A questo punto il garage è solo un ricordo; non li riconoscereste nemmeno nel look: ora appaiono vestiti di pelle nera e capelli lunghi sul retro di copertina e la musica non è da meno. "Rock'n'Roll Revolution in The Streets part 2" è un assalto sonico all'arma bianca: potenti riff di chitarra distorta (il fuzz se n'è andato) su un tappeto ritmico poderoso e la devastante coda che è un delirio in crescendo, un vortice sonico di chitarra/basso/batteria da pelle d'oca. Poi il capolavoro "Lights, Camera, Action" (nei concerti italiani dedicata a Federico Fellini, molto amato dai nostri) una struttura garage con un'armonica assassina che introduce un punkaccio iper-veloce di sicura presa. Un'avvincente ballata "Just Can't Find A Better Way To Waste You Time" con sempre in primo piano la superba chitarra di Matt Rogers. "Without Her Around" ritorna alle origini del loro primigenio sound , la pregevole "When A Woman Calls My Name" un'altra ballad da favola; "She's Got A Patron Saint" che diventerà il loro pezzo forte dal vivo e poi il doveroso tributo agli Stooges con la cover di "Little Doll".

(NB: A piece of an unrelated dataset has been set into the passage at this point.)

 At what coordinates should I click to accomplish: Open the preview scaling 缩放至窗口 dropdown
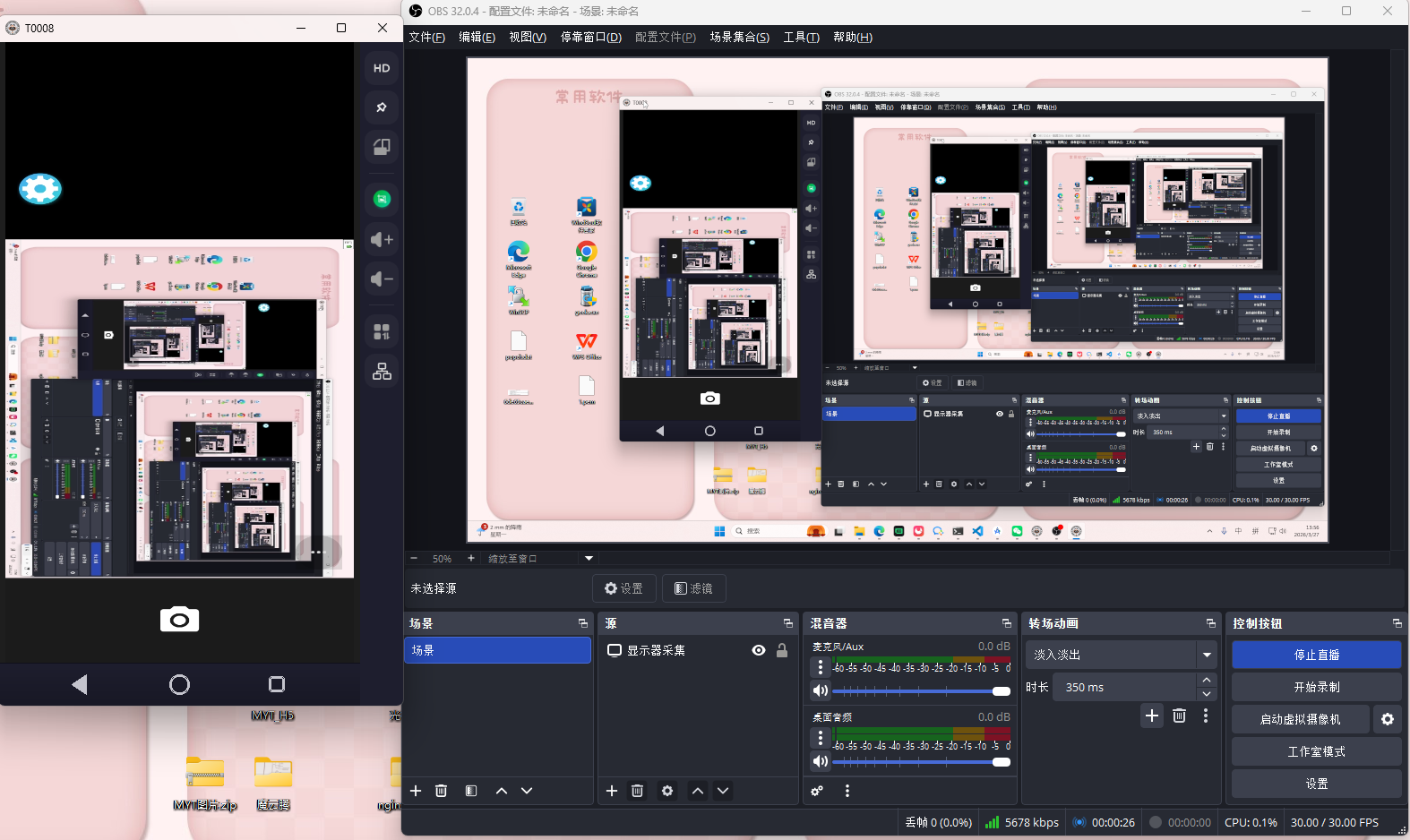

P.S. nella ricerca di qualche video su You Tube (poca roba, ahimè) da allegare alla recensione, mi sono imbattuto in questa versione di "Kick Out The Jam" attribuita a dei fantomatici Miracle Workers. Non sono loro di sicuro, ma sono alcuni di loro (Rober Butler, il batterista Gene Trautman) quelli che hanno postato i commenti!